Le lendemain, ce sont les trente futurs époux qui célèbrent leurs noces lors d'une cérémonie séparée. Adossés contre un mur face à quelque 200 invités, tous sont vêtus d'un burnous surmontant une gandoura et un pantalon. Leur tête est enroulée dans un turban et, sur les jambes repliées, ils portent une épée que les habitants de la région exhibent encore par respect de leur patrimoine.
La scène a lieu dans la ville d'Aïn-Salah, une cité saharienne située à 1.500 km au sud d'Alger et touchée par la pauvreté malgré les champs gaziers qui s'étendent dans la région.

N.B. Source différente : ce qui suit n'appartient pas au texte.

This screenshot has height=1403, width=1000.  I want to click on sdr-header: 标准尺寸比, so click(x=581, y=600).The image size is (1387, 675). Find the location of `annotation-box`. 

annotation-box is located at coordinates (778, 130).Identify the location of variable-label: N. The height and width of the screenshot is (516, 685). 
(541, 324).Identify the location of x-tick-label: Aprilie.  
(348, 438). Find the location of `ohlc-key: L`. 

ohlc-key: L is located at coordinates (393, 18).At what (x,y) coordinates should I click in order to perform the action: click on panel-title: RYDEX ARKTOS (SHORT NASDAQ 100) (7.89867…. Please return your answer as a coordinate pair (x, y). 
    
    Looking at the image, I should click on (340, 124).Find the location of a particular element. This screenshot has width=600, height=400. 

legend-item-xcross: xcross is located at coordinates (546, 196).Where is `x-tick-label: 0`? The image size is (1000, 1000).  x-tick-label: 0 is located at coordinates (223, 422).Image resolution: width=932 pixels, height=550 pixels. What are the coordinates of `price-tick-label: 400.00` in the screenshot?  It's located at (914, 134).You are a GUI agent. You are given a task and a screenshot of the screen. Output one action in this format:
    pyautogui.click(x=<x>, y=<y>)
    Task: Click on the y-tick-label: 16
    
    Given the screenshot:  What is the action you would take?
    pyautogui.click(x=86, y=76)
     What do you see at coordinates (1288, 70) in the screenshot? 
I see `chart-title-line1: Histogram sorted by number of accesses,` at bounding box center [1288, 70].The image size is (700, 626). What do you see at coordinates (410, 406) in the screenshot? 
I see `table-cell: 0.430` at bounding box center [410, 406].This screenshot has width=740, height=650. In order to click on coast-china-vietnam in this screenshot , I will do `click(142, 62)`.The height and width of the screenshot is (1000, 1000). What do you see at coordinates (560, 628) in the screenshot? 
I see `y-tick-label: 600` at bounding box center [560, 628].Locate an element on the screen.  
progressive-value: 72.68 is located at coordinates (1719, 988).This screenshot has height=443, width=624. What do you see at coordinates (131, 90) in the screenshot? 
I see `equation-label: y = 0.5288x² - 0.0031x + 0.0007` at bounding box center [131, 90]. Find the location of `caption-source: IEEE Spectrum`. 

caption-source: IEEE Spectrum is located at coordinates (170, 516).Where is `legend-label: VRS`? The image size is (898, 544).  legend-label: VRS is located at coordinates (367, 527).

Et sans l'aide d'une association caritative, "SOS-3e âge El-Ihsane" (Bienfaisance), ces femmes et ces hommes, orphelines et orphelins de père ou de mère, n'auraient probablement jamais pu connaître la vie de couple.
"L'initiative de financer et d'aider les jeunes est bonne", se réjouit l'un des futurs époux. "Quand j'ai entendu parler de cette association qui aide ceux qui sont dans le besoin [pour qu'ils puissent se marier], j'ai voulu comme d'autres jeunes y participer. Je remercie tous ceux qui y travaillent pour ce qu'ils ont fait pour nous".
"Dans ces zones de l'arrière-pays, les gens sont pauvres et ont besoin d'être aidés", dit la présidente de l'association, Souad Chikhi.
C'est une autre association locale qui a fait le tri pour sélectionner les heureux élus, après avoir confirmé qu'ils étaient dans le besoin.
Respect des coutumes
A la suite des deux cérémonies collectives, les filles, accompagnées qui d'un père qui d'un frère ou d'un oncle, se rendent au domicile de l'époux qui vit avec ses proches, faute de pouvoir payer un logement individuel.
Devant les femmes qui accueillent chacune d'elles dans la chambre nuptiale, elles gardent le visage voilé "de peur que leur beauté ne soit volée", en respect d'une vieille croyance encore vivace.
Dévoiler leur visage est un privilège réservé au mari quand le couple se retrouve dans la stricte intimité.
"C'est une coutume héritée de nos ancêtres, que nous continuons d'appliquer", explique à l'AFP la maquilleuse Hadja Aya qui ne connaît pas son âge parce que l'état civil était défaillant au moment de sa naissance. "J'ai 53 ans... ou peut-être 100", sourit-elle.
- Plus de deux ans de salaire -
Ces 30 couples ont été mariés civilement comme cela se fait souvent dans ce pays conservateur.
S'ils n'avaient pas les moyens de financer eux-mêmes une cérémonie et une fête, c'est que le coût est dissuasif pour des personnes aux revenus très limités: un tel événement, même le plus modeste qui soit, coûte au minimum 1,2 million de dinars (8.000 euros) - payé à 50/50 par les deux conjoints -, ce qui représente plus de deux années de salaire minimum mensuel (150 euros), souvent économisés au prix de multiples sacrifices, selon des témoignages recueillis par l'AFP.
En 2015, seulement 369.074 unions entre homme et femme ont été célébrées en Algérie, contre 386.422 en 2014, soit une baisse de 4,5% dans ce pays de plus de 40 millions d'habitants où la population croît chaque année de plus d'un million de personnes.
La cérémonie de mariage est pourtant primordiale en Algérie: à de rares exceptions près, c'est elle qui permet aux époux d'entamer leur vie de couple.
C'est pourquoi les cérémonies collectives se multiplient depuis quelques années dans le pays, financées par des mécènes ou des associations caritatives. Les mariages collectifs "sont un indicateur de solidarité sociale", analyse la sociologue Fatma Oussedik, interrogée par l'AFP.
- Cohabitation -
A Aïn-Salah, les trente époux sont chauffeurs, gardiens ou ouvriers agricoles. Leurs futures épouses n'ont pas de travail. Les couples vont devoir cohabiter avec leurs proches faute de pouvoir louer un logement.
En cadeau, ils ont reçu des appareils électroménagers, du linge, de la vaisselle et des habits. Dans le trousseau des mariées, il y a aussi des chaussures et des produits de beauté.
Dans la tente des femmes où s'élève une odeur d'encens, une maquilleuse se saisit d'un pot contenant une poudre parfumée et diluée dans l'eau, pour peindre des motifs sur le visage de la mariée. D'autres lui passent dans les doigts des bagues offertes par l'époux et lui tatouent les mains de henné, comme le veut la tradition.
Les futurs époux, eux aussi, se prêtent à leur rituel sous le son de tambourins accompagnant des chants religieux: rasage, henné et traçage des yeux au khôl.
Et ils restent silencieux, la joie contenue par la pudeur.